Ripple Texturing of Suspended Graphene Atomic Membranes
Wenzhong Bao, Feng Miao, Zhen Chen, Hang Zhang, Wanyoung Jang, Chris, Dames, Chun Ning Lau

TL;DR
This paper demonstrates the creation and control of ripples in suspended graphene membranes, measures its unusual negative thermal expansion, and discusses implications for strain engineering of graphene-based devices.
Contribution
It reports the first direct observation of 1D and 2D ripples in suspended graphene and measures its anomalously large negative thermal expansion coefficient.
Findings
Controlled ripple formation in graphene sheets
Measurement of negative thermal expansion coefficient
Potential for strain-engineered graphene devices
Abstract
Graphene is the nature's thinnest elastic membrane, with exceptional mechanical and electrical properties.
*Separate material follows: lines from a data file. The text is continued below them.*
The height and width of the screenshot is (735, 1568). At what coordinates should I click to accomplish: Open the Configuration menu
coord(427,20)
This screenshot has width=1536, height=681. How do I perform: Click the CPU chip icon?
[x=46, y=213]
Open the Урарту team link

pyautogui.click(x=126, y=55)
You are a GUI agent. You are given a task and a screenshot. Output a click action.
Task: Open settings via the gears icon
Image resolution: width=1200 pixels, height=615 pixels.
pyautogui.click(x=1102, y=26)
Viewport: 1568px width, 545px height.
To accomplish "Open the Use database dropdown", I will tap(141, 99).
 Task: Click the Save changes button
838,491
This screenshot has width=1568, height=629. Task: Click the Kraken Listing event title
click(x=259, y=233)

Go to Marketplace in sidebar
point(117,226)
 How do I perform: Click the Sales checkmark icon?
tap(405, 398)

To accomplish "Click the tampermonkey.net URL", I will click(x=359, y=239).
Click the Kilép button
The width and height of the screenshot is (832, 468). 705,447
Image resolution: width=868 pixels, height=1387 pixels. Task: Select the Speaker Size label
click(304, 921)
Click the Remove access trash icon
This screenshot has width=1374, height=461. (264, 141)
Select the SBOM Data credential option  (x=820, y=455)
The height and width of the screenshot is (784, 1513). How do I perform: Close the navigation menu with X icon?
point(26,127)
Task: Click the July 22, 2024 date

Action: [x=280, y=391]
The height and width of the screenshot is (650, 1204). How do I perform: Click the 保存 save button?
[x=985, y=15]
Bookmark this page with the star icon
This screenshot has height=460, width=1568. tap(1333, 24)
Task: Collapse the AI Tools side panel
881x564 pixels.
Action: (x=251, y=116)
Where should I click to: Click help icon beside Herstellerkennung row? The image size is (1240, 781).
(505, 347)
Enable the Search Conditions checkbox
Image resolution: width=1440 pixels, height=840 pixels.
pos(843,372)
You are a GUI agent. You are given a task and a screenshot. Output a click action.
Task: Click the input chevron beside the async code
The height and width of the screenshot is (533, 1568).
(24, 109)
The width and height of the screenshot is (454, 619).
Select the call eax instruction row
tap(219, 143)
We report the direct observation and creation of one-dimensional (1D) and 2D periodic ripples in suspended graphene sheets, using spontaneously and thermally induced longitudinal strains on patterned substrates, with control over their orientations and wavelengths. We also provide the first measurement of graphene's thermal expansion coefficient, which is anomalously large and negative, ~ -7x10^-6 K^-1 at 300K. Our work enables novel strain-based engineering of graphene devices.